Dopo una manciata di lavori introspettivi ai limiti dell’isolazionismo – “Treny” (Miasmah, 2008) e “Pentral” (Gustaff, 2009) – la musica del compositore polacco ha definitivamente lasciato i stretti limiti della dark-ambient per espandersi in territori inesplorati con il meraviglioso “Glimmer” (Gustaff, 2011), un capolavoro di sincretismo tra musica classica, elettroacustica, ambient e jazz di scuola Ecm.
Il recente “Catalogue Des Arbres” è una collaborazione tra Jacaszek e i connazionali Kwartludium, un quartetto di sperimentatori – violino, clarinetto, percussioni e pianoforte – che ha già pubblicato un album insieme a Robin Rimbaud, alias Scanner.

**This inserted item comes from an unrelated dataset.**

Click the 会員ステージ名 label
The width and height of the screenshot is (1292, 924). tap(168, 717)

I timbri del quartetto acustico accentuano l’attitudine cameristica del nuovo corso di Jacaszek, che da parte sua enfatizza le dinamiche degli strumenti immergendole in una produzione che ne esalta i dettagli.

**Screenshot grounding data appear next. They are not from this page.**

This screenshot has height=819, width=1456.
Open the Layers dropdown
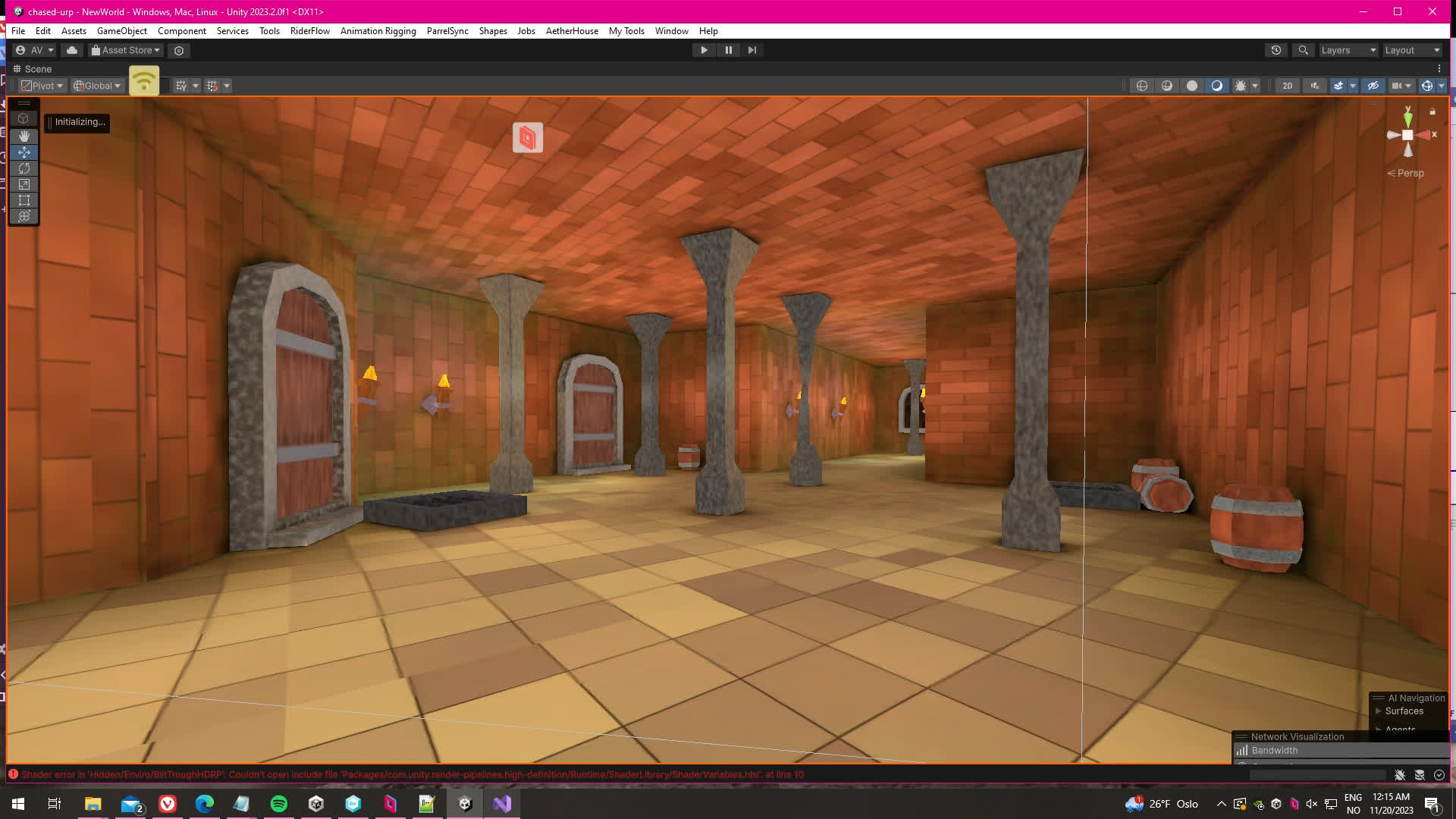tap(1348, 50)
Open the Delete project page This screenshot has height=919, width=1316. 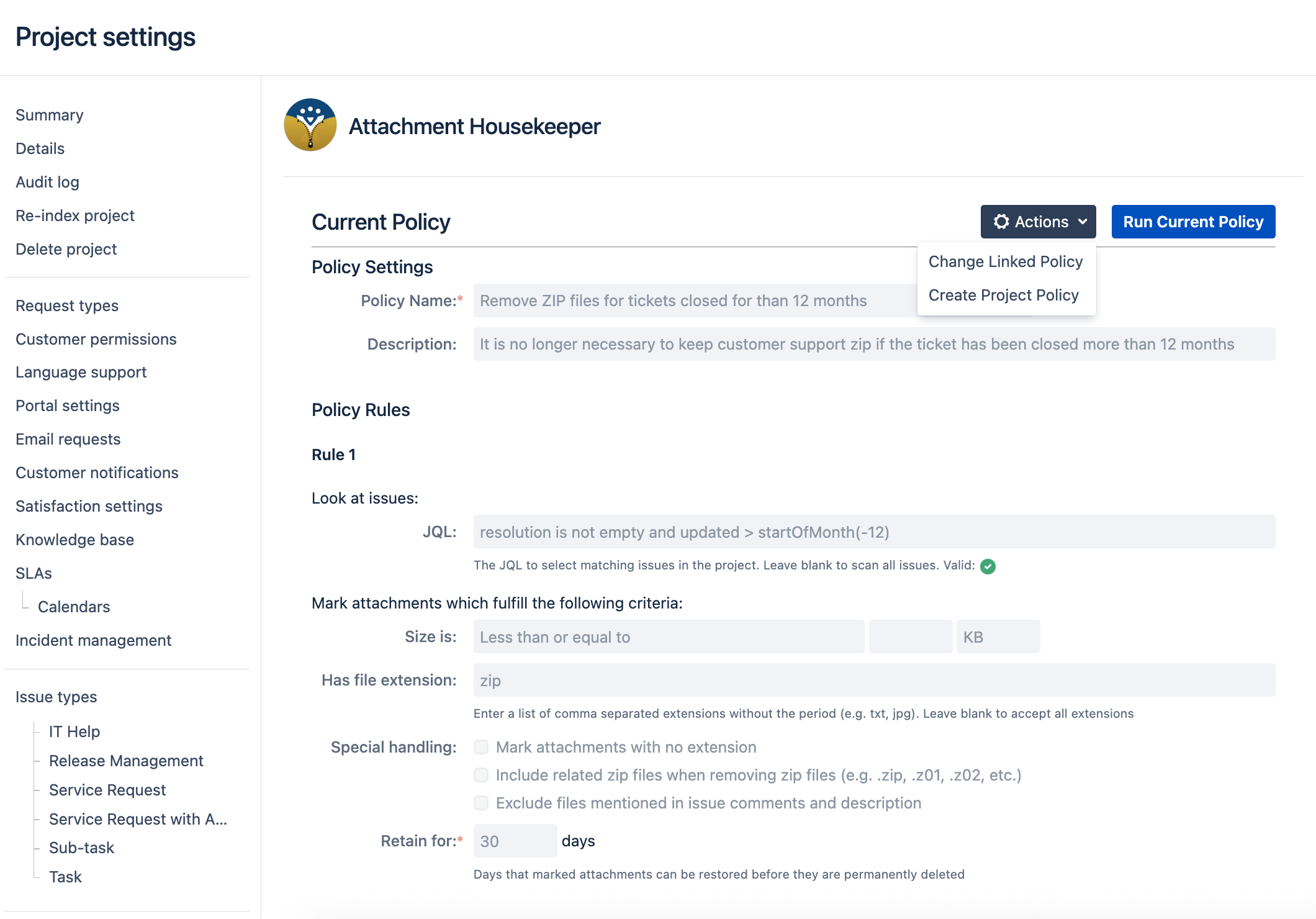point(66,249)
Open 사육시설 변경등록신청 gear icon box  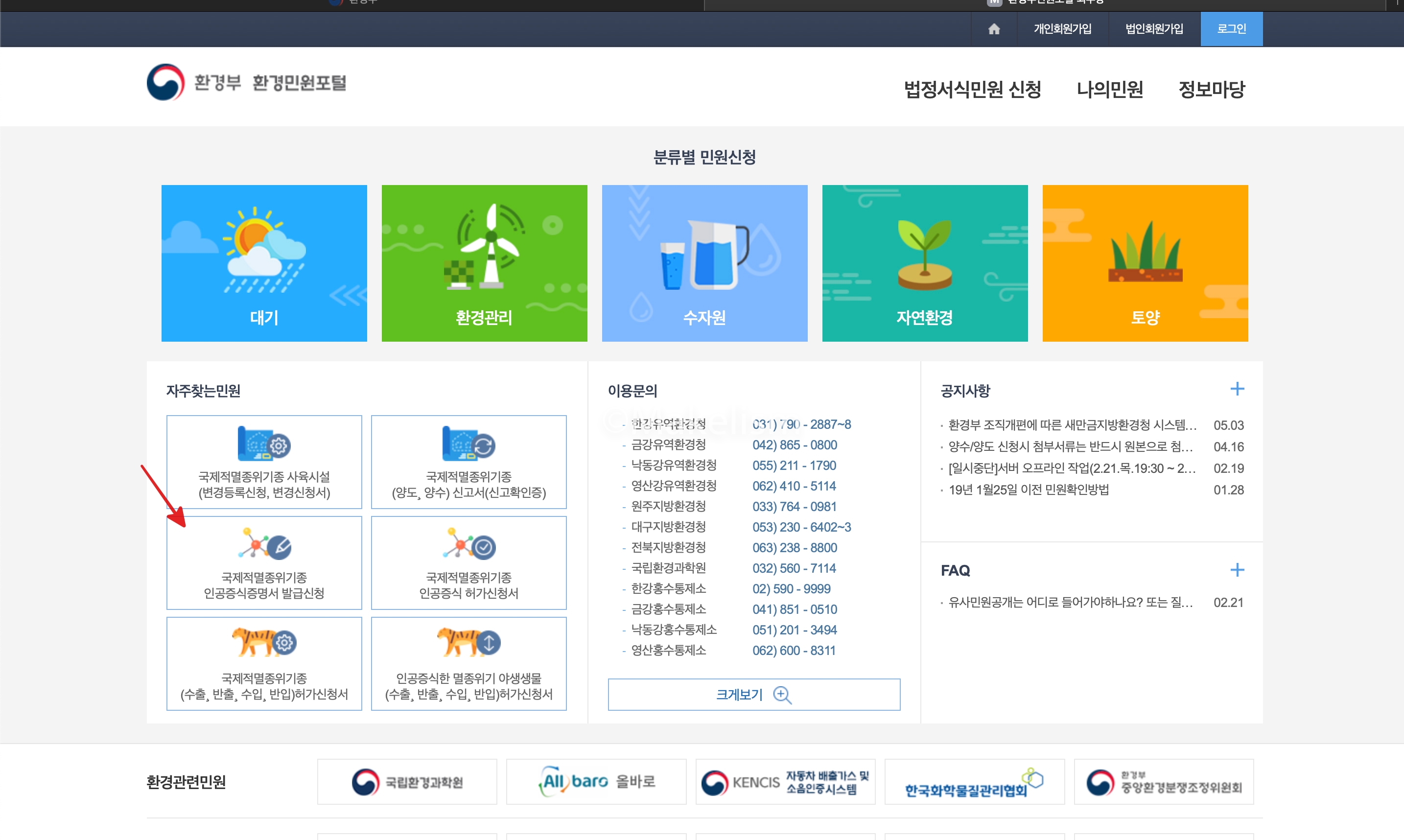click(264, 462)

Dopo tre incantevoli passeggiate in boschi imperscrutabili – “Sigh (Les Peupliers)”, “Green Hour”, “A Book Of Lake” – il vuoto caratteristico dei precedenti lavori di Jacaszek si fa spazio con tutta la sua forza sulla lenta e scura “Garden (Les Sureaux)”, dove i timbri del clarinetto basso e del violino poggiano su un tappeto di detriti che crea la portante per un drone incantevole. Decisamente più sinistra l’atmosfera sulla seguente “From A Seashell”, dove i i crepitii e l’eco di suoni lontani enfatizzano l’attesa per qualcosa di oscuro e inaspettato.